She shared, as tears rained from both of our eyes, remorse and apologies for being so callous. It was a beautiful moment that utterly evolved both of our hearts. I am eternally grateful for her courage and strength to see things differently.

But it also made me think back at how often I myself had been shamed since a child for my desires, my affections, my proclivities, by peers, parents, culture itself in its broken mirroring. How often that happens to us all and then internalized as we become our own relentless and ruthless persecutors. It's a tired tragedy.

I know that's a human thing, not a man dilemma. Yet, our culture does a poor job acknowledging and stewarding the innocent sensitivity of boys into manhood, largely by discouraging their feelings, whereas women tend to be more celebrated for their emotionality. The deep scarcity of honouring the feeling nature of men has ravaged too many hearts.

It doesn't mean the rise of BETA males. Not at all. If anything, it redefines what ALPHA means.

It's a mastery of a man who can give love so fully he penetrates the world with his radiance and virtue AND yet can also receive love; be held; feel protection from those around him who have his back and women too whose embraces make his innocence feel protected enough to bloom the flowers of his vulnerability.

Boys do cry. So beautifully.

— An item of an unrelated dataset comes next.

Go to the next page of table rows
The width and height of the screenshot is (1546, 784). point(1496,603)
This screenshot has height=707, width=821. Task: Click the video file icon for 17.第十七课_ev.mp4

So wonderfully. May they cry rivers that carry them through their manhood, blessing them with hearts full enough to feel enough to love strong enough to be real men; real strong, soft, loving warriors of soul...

Kings of the Heart, it is time to rise and to place love on the throne. It is time for the sensitivity in men to be honoured and made into the rightful balancer for all of our incredible mightiness. May it be.